The law says it’s for a noble cause—to build homes for those who cannot afford them. But the nobility feels hollow to the small owner staring at the ledger, watching red ink spill where there used to be black.
Take a place like Huntington Beach. There, the local tax is already 10%, with another 4% added for the tourism district. Now comes this new 15% state tax, stacked on top until the total swells to 29%. Nearly one-third of every dollar earned is gone before it ever reaches the pocket that earned it.
And that is before the others come calling—insurance, utilities, cleaning crews, repairs, property managers, the platform fees from Airbnb and Vrbo that take another 14 to 20 percent. What once felt like opportunity now feels like punishment.
Across the state, people are folding. The data confirms what the streets already whisper—listings have fallen by a third, some places by half. Homes that once welcomed travelers now sit dark, or else are turned into long-term rentals, or sold outright. The wind is shifting, and with it, the shape of the market.
Some say this will bring prices down, open doors for the young and the shut out. Maybe it will. But others know better. They see the banks’ high rates standing guard at those same doors, turning buyers away. They see the builders stalled, lumber prices high, cranes rusting in the sun. The state has not built enough, and still it reaches for more.
The tragedy here is not just economic—it is human. For years, the small owner has stood as the quiet backbone of this place: the retired couple keeping their nest egg afloat with a rental by the beach; the teacher renting her spare room to cover rising costs; the family that turned an old house into a living. These were not moguls or speculators. They were Californians trying to hold onto a little dignity in a state that makes it harder each year to do so.

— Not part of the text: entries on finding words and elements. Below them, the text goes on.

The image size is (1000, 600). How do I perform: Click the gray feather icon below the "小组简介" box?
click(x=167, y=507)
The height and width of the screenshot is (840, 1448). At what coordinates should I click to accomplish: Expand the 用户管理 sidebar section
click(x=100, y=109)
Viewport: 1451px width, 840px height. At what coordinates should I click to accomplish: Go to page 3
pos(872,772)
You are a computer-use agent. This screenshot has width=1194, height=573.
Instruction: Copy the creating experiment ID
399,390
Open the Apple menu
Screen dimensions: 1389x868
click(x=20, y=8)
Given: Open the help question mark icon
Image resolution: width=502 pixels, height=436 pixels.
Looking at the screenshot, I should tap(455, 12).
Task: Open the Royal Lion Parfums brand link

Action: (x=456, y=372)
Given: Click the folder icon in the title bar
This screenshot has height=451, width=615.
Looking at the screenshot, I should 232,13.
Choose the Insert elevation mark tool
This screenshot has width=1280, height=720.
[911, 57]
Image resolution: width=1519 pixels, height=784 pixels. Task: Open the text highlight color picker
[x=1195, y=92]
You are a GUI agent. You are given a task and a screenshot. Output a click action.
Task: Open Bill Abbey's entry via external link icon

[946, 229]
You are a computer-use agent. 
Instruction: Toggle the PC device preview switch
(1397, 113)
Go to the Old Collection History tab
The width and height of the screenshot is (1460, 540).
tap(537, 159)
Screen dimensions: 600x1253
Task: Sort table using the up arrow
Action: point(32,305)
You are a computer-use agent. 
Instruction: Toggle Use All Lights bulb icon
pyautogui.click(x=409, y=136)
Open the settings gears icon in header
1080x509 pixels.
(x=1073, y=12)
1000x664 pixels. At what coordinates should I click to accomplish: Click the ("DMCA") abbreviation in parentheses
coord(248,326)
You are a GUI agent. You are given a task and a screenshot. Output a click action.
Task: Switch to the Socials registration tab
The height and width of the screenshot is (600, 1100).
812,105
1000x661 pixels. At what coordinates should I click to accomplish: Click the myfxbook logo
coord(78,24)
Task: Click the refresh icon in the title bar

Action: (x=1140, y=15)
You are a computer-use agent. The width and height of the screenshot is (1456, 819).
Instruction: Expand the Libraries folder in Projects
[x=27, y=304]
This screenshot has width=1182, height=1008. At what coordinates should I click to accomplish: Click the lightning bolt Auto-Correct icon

Now the weight comes down again, and it is always on the same shoulders. The big hotels—the ones with lobbyists and lawyers—will adapt. The corporations will find loopholes. It is the little people, the ones without accountants or connections, who will feel the squeeze until they can no longer breathe.
There was a time when California’s promise was simple: work hard, build something, and keep what you earn. But somewhere along the way, that promise became conditional—granted only with permission, only if it fits within the ever-widening grasp of the state.
The sun still sets golden over the Pacific, the same as it did when the dream began. But more and more, it feels like a memory, something slipping quietly beyond reach.
And if you listen closely, you can almost hear it—the sound of doors closing, one by one, across a land that once prided itself on being open.
Stay positive. Remember, if you need a smile, I will lend you mine.